## GOAL
Quote the listing below verbatim, everything from the line containing "Task: Click the red Temp. A. legend swatch" down to the line containing "Looking at the screenshot, I should [x=58, y=36].", with both of those lines included.

## DATA LINES
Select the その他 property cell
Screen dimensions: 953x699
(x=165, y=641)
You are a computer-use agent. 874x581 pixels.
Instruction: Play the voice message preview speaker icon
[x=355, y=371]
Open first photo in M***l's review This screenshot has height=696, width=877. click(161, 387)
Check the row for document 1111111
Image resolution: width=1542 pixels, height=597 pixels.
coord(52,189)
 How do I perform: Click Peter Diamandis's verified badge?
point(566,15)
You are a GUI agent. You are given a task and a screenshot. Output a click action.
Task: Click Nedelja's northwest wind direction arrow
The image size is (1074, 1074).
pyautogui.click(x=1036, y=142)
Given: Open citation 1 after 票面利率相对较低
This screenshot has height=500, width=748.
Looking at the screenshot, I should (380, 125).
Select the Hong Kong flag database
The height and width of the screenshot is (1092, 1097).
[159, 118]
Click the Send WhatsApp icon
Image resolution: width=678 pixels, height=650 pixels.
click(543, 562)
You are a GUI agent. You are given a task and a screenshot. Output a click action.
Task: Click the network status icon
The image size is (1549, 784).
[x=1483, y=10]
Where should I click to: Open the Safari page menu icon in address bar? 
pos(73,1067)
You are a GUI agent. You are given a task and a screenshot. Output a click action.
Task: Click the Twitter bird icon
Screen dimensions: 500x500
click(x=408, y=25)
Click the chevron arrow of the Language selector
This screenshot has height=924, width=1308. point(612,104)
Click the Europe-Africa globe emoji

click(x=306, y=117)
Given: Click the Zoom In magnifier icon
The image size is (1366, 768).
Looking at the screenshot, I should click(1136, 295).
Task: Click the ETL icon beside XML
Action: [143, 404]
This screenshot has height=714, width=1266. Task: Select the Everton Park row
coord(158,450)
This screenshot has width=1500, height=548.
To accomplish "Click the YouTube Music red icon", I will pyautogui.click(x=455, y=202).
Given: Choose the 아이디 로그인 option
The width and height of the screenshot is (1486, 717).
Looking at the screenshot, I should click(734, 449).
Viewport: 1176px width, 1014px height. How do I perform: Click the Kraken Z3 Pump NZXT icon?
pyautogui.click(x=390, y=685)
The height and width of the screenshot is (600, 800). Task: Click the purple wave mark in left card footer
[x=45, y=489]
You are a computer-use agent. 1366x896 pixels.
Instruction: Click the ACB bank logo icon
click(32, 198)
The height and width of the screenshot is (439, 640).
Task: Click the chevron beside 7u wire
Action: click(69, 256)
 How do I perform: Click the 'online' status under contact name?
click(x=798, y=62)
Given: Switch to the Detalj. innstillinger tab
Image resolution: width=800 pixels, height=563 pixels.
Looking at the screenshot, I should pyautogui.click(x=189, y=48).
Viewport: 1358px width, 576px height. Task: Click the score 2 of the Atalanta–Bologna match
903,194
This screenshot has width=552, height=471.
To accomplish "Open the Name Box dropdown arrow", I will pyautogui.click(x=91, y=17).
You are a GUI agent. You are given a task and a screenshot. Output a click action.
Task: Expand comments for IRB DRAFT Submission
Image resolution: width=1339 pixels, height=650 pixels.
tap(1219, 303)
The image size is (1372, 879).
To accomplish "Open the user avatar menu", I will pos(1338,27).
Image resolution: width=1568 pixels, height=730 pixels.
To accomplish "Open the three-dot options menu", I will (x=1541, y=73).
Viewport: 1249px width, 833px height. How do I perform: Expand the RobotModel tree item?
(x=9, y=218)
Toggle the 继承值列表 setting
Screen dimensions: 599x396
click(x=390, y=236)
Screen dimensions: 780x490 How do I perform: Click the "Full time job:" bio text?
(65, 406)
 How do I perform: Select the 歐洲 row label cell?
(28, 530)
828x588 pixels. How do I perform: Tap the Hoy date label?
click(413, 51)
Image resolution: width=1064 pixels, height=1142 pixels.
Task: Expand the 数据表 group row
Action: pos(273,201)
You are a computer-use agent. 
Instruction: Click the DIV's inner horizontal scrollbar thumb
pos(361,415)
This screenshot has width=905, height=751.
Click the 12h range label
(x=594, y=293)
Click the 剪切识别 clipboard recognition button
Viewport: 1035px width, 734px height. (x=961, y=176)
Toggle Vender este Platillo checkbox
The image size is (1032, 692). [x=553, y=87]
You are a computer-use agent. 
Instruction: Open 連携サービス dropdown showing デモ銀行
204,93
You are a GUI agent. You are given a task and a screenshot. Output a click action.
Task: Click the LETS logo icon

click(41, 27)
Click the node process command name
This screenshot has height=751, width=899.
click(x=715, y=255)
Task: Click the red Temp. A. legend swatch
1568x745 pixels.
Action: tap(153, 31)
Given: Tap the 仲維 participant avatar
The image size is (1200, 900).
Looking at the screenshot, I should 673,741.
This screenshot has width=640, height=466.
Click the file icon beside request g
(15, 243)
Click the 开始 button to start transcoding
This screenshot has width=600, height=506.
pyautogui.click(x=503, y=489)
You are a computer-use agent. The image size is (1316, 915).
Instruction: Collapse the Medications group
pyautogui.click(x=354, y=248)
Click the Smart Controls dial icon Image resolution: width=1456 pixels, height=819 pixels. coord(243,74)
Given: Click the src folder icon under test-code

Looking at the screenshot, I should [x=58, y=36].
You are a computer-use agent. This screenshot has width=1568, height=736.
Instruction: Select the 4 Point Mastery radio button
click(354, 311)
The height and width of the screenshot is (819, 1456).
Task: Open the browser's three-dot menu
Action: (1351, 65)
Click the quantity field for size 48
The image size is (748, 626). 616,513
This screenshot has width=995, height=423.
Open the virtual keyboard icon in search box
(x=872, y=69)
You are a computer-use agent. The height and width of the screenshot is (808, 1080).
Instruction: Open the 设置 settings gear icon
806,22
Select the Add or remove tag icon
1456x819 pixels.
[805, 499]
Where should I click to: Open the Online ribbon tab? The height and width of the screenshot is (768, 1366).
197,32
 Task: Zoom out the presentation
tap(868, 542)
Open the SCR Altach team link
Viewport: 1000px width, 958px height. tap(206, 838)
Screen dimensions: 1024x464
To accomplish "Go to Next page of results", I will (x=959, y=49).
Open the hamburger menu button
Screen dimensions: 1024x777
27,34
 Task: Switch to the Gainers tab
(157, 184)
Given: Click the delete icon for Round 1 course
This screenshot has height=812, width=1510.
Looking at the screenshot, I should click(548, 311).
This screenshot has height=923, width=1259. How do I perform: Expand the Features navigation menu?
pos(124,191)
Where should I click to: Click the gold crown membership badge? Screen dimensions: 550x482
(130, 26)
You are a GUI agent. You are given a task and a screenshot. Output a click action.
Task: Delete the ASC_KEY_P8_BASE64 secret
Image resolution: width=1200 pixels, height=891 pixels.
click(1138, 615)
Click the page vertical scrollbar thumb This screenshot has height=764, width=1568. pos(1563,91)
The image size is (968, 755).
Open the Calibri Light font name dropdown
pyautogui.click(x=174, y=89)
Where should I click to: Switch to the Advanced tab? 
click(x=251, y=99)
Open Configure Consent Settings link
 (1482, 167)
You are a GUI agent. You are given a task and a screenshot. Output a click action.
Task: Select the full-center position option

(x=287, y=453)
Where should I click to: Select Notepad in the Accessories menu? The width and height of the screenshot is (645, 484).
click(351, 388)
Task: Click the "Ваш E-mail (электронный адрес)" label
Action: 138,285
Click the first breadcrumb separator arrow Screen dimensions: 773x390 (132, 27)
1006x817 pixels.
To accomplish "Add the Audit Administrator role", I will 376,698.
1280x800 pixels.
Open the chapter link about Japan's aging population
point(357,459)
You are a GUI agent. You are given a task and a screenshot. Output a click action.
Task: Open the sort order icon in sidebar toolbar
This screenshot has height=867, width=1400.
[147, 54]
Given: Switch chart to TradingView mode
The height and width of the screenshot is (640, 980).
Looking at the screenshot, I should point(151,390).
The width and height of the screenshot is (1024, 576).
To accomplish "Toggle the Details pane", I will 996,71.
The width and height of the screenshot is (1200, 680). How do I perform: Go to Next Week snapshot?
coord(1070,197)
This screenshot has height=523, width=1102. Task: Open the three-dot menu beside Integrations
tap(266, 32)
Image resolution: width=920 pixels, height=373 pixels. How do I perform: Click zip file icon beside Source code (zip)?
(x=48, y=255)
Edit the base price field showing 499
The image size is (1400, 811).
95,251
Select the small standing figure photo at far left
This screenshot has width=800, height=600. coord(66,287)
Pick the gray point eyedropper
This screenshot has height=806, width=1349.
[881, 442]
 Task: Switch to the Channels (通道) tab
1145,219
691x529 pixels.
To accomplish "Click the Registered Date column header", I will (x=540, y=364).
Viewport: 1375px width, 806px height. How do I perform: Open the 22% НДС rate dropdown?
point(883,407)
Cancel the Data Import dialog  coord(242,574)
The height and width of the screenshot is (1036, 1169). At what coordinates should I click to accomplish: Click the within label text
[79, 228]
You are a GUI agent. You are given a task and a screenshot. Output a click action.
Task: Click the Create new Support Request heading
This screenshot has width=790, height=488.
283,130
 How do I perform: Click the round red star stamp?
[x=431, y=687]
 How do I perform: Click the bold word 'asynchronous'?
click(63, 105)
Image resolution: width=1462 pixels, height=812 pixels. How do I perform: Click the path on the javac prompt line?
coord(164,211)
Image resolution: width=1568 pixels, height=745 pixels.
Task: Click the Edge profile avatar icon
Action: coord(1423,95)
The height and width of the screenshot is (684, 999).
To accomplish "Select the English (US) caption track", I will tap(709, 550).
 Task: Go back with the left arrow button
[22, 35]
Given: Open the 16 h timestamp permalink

## FINAL RESULT
Task: Click the red Temp. A. legend swatch
1568x745 pixels.
Action: tap(153, 31)
Given: Tap the 仲維 participant avatar
The image size is (1200, 900).
Looking at the screenshot, I should 673,741.
This screenshot has width=640, height=466.
Click the file icon beside request g
(15, 243)
Click the 开始 button to start transcoding
This screenshot has width=600, height=506.
pyautogui.click(x=503, y=489)
You are a computer-use agent. The image size is (1316, 915).
Instruction: Collapse the Medications group
pyautogui.click(x=354, y=248)
Click the Smart Controls dial icon Image resolution: width=1456 pixels, height=819 pixels. coord(243,74)
Given: Click the src folder icon under test-code

Looking at the screenshot, I should [x=58, y=36].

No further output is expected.